Trump's promise of a payroll tax cut was a 'huge mistake' — now Biden is making it a liability: columnist
President Donald Trump (MSNBC)

On Tuesday, writing for The Washington Post, columnist Paul Waldman outlined how President Donald Trump's executive action to defer the payroll tax is blowing up in his face — and becoming a weapon for the Joe Biden campaign.


"When it turned out that Congress had no interest in cutting the tax — which funds Social Security — Trump issued an executive order allowing businesses to temporarily defer the tax," wrote Waldman. "But then both large businesses and small businesses mostly said, 'Thanks, but no thanks' to Trump’s idea, because implementing it would create a bureaucratic hassle and then their employees would be on the hook to pay back the deferred taxes next year. When they figured out that few businesses were interested, the administration decided to force 1.3 million federal workers to take the deferral whether they wanted it or not, sparking outrage from employee unions and protests from Democrats."

"But far worse is something Trump said to calm fears about workers being stuck with a big tax bill in 2021," wrote Waldman. "If he wins the election, Trump vowed, he will 'terminate the payroll tax.' He added: 'We'll be paying into Social Security through the general fund.' That would be a monumental change in how we pay for a program that costs over a trillion dollars a year, which is why White House aides rushed to say that Trump really didn’t mean what he said and instead meant only to say that he’d make permanent the cuts in his executive order."

As Waldman noted, Biden has warned in attack ads against Trump that this amounts to destroying Social Security — although some fact-checkers dispute this characterization, since Trump has sought to claim he'd find an alternative means of funding.

"Seniors who rely on Social Security to live are ... the age group most likely to vote Republican; according to the Pew Research Center, voters over 65 voted for Trump by a nine-point margin in 2016," wrote Waldman. "More important, they made up 27 percent of the electorate in 2016. Compare that with voters under 30, who were hugely pro-Democrat but made up only 13 percent of the electorate despite being the same size as seniors as a proportion of the voting-eligible population."

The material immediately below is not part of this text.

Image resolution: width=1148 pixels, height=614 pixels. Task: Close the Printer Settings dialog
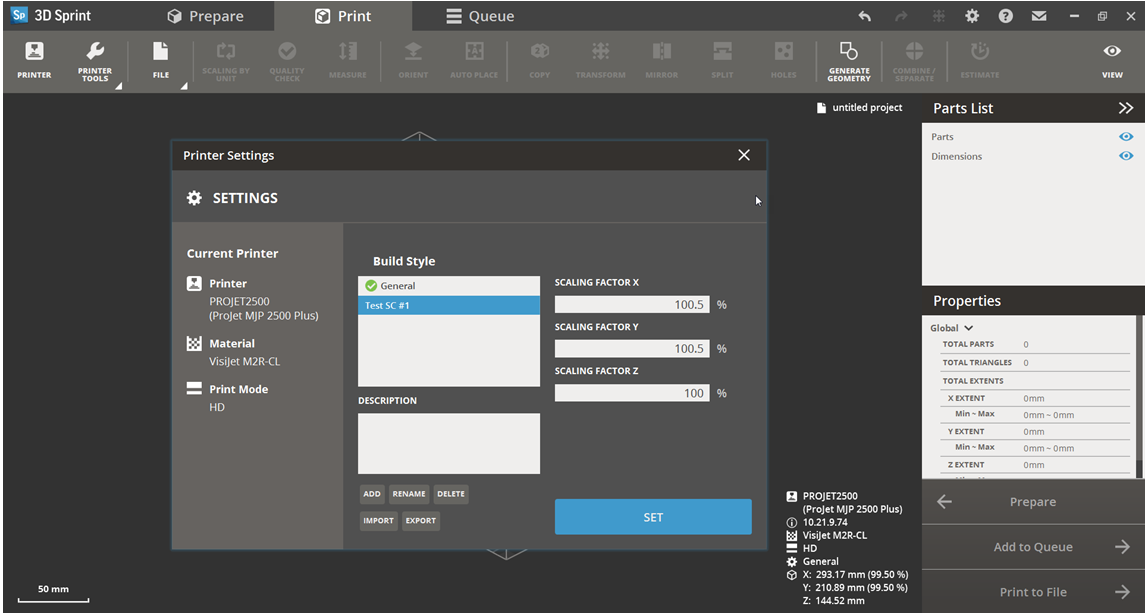(744, 155)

"Back in 2016, Trump claimed he’d protect Social Security; it would be a stretch to say he meant anything by it beyond his general inclination to promise everything to everyone. But now he really is saying he’ll undermine this spectacularly successful and popular program in a dramatic way," concluded Waldman. "Does he mean that either? Maybe not. But you can’t blame Biden for taking him at his word."